US privacy campaigner the Electronic Frontier Foundation has accused Google of spying on students and logged a complaint with US regulator the Federal Trade Commission.
The EFF says that Google tracks and mines records of every site, search, result and video that students watch without obtaining permission from students or their parents.
EFF staff attorney Nate Cardozo said: “Despite publicly promising not to, Google mines students’ browsing data and other information, and uses it for the company’s own purposes. Minors shouldn’t be tracked or used as guinea pigs, with their data treated as a profit centre.”
The complaint is backed by EFF’s “Spying on Students” campaign, following research into the privacy risks of using electronic devices and services.
Google provides a suite of tools for schools and higher education that mirror those available to businesses and consumers, allowing them to offload some of the IT infrastructure to a paid-for cloud-based service.

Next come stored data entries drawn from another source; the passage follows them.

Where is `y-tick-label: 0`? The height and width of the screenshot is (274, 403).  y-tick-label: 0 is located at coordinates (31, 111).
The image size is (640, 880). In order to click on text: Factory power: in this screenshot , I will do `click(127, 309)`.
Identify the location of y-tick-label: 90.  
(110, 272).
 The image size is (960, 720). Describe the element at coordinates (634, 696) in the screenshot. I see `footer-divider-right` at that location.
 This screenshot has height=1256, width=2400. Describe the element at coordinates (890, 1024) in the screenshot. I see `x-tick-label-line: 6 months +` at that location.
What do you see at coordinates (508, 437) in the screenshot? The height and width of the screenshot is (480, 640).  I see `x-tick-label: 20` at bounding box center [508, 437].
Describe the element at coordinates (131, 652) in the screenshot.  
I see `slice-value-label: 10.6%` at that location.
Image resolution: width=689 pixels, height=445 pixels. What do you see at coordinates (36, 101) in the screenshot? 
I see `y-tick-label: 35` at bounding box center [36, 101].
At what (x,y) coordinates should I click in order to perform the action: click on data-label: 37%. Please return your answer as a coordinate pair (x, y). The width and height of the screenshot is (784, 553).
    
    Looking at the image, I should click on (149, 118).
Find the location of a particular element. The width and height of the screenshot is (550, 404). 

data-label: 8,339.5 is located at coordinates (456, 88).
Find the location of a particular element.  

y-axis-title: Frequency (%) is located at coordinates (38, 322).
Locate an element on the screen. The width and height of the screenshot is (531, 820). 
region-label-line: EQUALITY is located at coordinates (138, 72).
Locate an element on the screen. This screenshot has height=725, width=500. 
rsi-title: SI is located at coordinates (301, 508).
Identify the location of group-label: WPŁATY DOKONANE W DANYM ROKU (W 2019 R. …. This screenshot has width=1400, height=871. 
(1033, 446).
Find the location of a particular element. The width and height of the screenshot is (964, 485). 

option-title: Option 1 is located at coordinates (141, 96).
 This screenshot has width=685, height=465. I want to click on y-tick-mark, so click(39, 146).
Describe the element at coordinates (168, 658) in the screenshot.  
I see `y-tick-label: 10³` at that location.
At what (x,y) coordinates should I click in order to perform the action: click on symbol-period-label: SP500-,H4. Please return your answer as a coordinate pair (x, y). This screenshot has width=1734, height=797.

A Google spokesperson said: “Our services enable students everywhere to learn and keep their information private and secure. While we appreciate EFF’s focus on student privacy, we are confident that these tools comply with both the law and our promises, including the Student Privacy Pledge.”
Cardozo said: “If Google wants to use students’ data to ‘improve Google products,’ then it needs to get express consent from parents. Making such promises and failing to live up to them is a violation of FTC rules against unfair and deceptive business practices.”
Google’s Chromebooks, which run a stripped-down operating system based around the company’s Chrome browser and as such have very low system requirements, have found success in education where they can be bought for significantly lower cost than most other computers.
They are also based on cloud-system, allowing multiple users to log into one machine, with their data backed up to a central online store, making managing users and machines easier than some other alternatives.
But Chromebooks and Google’s Apps for Education suite have come under fire before for potential privacy violations.
EFF staff attorney Sophia Cope said: “Devices and cloud services used in schools must, without compromise or loopholes, protect student privacy.
“We are calling on the FTC to investigate Google’s conduct, stop the company from using student personal information for its own purposes, and order the company to destroy all information it has collected that’s not for educational purposes.”
Google is understood to be in the process of disabling some of the features the form part of the EFF’s complaint, including Google’s Chrome Sync for Chromebooks that records browsing behaviour.